■ How to complete this task: Take the line that contains "This screenshot has width=351, height=130." and each one after it through the last line below, and retype them exactly. Leave out the pictures.

• • • •

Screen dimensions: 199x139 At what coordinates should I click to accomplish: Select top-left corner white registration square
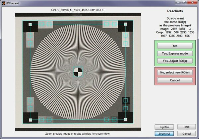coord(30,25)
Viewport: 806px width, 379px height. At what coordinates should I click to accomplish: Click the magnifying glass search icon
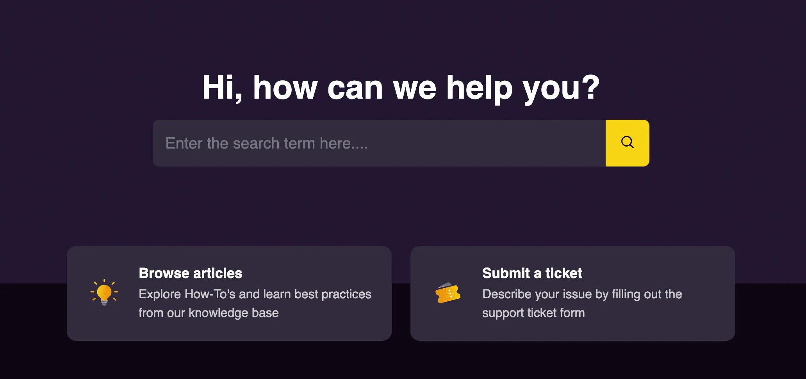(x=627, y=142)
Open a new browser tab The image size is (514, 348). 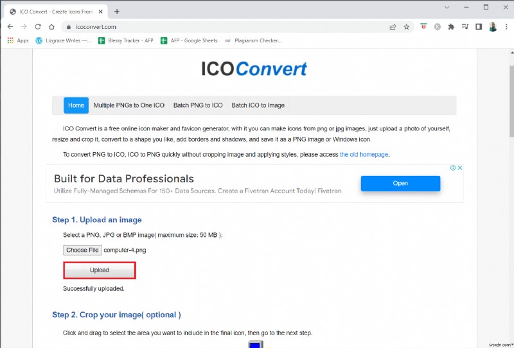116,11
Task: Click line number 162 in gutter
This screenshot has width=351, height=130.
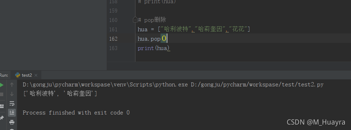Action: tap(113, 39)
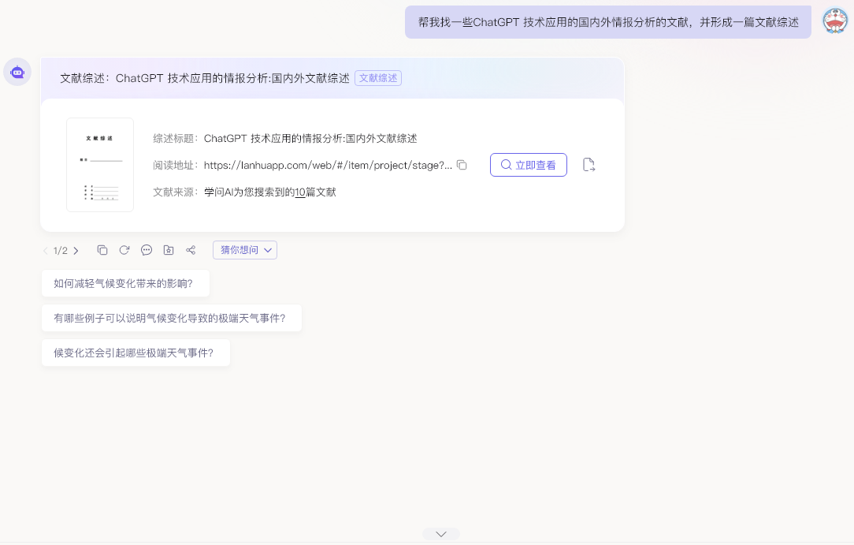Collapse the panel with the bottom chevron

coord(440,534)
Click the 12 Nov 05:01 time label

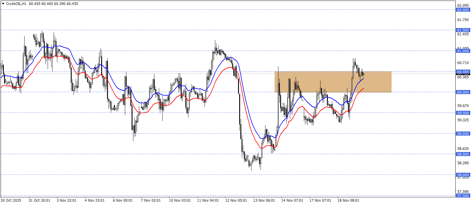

• • • •

■ Exercise solution:
This screenshot has width=351, height=130.
Action: tap(113, 39)
Collapse the panel with the bottom chevron

coord(440,534)
Click the 12 Nov 05:01 time label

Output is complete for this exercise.